Authors: Neely Powell
Tags: #Paranormal, #Contemporary, #Suspense, #Vampires and Shapeshifters
Like lightning, the change took him. In panther form again, he led them into the forest.
Chapter 10
I’m a lapsed Catholic. I stopped regularly attending mass when my devout nanny departed my father’s employ the day after my eighteenth birthday. But just about the time I figured Hunter and his grandmother had finished spreading Fraser MacRae’s ashes, I felt a strong need for the ritual and peace I had often known in church.

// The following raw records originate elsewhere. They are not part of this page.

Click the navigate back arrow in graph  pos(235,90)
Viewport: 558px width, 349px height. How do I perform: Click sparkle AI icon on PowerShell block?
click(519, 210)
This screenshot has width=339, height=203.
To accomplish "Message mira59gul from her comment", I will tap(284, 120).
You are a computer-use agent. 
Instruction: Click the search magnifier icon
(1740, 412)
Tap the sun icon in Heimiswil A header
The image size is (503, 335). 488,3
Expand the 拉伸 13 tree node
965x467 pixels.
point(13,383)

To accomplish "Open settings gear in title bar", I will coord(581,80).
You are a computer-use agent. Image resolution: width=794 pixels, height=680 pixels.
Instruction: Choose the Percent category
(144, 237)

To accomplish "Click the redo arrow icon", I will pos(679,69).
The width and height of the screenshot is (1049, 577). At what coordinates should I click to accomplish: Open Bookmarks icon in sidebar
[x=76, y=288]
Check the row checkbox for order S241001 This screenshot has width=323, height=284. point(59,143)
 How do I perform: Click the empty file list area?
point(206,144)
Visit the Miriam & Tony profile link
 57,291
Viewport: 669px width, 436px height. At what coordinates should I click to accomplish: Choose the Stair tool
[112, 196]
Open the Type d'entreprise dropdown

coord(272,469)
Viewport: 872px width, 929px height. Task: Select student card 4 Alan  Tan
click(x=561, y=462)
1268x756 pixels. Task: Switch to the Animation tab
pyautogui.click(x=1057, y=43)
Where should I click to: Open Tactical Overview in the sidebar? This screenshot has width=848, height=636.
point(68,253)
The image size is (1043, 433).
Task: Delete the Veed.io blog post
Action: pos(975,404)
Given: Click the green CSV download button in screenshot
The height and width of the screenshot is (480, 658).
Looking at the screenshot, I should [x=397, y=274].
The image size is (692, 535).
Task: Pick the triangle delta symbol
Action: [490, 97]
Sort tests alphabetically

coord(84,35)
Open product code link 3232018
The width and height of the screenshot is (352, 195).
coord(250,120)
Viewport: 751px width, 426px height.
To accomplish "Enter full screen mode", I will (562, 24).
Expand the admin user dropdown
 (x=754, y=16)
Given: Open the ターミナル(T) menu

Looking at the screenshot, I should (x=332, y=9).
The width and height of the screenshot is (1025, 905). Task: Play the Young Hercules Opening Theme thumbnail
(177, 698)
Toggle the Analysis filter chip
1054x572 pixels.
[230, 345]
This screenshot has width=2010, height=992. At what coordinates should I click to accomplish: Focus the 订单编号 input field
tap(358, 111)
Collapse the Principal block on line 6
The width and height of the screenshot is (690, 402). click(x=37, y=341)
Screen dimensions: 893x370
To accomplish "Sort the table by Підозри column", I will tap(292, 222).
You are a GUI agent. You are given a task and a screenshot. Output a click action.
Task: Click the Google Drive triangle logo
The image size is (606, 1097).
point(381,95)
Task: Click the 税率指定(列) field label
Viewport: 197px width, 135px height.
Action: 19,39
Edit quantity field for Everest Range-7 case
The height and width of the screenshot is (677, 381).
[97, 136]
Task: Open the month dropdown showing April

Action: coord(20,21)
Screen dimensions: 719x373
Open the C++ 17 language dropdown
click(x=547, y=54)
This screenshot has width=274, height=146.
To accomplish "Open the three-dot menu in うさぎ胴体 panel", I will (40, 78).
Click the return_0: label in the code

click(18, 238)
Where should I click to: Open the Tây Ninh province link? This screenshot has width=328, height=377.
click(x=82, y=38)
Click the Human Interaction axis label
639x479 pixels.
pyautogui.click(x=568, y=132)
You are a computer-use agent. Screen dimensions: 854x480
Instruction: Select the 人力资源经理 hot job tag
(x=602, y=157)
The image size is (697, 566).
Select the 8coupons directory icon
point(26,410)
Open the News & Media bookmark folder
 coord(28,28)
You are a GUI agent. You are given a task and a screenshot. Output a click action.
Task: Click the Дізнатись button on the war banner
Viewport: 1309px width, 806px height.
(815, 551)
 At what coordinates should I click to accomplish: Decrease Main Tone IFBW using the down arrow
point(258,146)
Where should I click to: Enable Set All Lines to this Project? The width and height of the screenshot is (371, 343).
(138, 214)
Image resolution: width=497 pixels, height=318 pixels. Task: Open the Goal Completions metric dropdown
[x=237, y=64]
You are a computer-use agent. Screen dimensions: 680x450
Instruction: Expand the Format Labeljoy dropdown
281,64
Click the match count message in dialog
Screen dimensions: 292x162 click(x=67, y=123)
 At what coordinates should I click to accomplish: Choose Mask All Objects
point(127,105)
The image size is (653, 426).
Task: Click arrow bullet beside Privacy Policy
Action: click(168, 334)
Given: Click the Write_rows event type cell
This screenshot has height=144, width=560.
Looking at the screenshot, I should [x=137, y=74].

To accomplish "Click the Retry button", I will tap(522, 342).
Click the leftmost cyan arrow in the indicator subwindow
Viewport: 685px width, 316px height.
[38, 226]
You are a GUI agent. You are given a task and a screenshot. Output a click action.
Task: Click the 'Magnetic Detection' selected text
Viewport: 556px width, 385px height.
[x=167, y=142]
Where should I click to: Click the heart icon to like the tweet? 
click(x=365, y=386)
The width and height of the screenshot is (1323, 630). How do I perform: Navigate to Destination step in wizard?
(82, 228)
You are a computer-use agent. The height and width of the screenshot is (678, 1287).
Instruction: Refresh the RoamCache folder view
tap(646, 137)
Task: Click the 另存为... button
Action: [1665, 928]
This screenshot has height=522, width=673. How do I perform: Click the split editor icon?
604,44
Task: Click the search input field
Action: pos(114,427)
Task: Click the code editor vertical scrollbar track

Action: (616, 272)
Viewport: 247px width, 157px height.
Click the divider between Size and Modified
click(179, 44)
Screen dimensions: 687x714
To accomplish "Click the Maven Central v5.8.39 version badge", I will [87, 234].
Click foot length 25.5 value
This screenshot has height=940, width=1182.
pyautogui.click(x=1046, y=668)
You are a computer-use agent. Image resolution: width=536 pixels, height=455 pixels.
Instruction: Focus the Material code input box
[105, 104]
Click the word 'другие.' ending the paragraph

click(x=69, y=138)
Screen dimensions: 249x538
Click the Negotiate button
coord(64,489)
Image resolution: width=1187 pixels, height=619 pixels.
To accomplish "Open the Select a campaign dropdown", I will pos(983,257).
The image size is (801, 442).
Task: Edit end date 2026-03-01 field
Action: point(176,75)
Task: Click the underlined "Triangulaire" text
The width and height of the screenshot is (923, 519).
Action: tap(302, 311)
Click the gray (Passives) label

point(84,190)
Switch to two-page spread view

I had a sense of foreboding about Hunter. I couldn’t summon what connected me to him last night. We had talked earlier today, before brunch with his family, and he hadn’t sounded good. Worse, I was sure he was keeping things from me. My visions were freaking him out. But hell, they were freaking me out, as well. Especially since I couldn’t call up a vision at will. What good was this kind of gift if I couldn’t use when I wanted to?
I tried praying, meditating, and listening to classic tunes by Jersey’s own god, Springsteen. Nothing helped.
“So I might as well go to church,” I said to my reflection in my dresser mirror. I headed downstairs, hoping to sneak past Bernie.
Unfortunately, I had to stop in the hallway to get my coat and purse. From her perch in front of the television, Bernie looked up from a Maury Povich interview with mothers whose daughters had chosen prostitution over college. She got to her feet, arms crossing in determination. “You’re not going anywhere, Zoe.”
“I’m not driving.” I pulled my good wool coat over my clothes. “I’m walking to the church just down the street. I won’t be long.”
“I’ll go with you.”
“No, Bernie, really—” I stopped and bit my lip.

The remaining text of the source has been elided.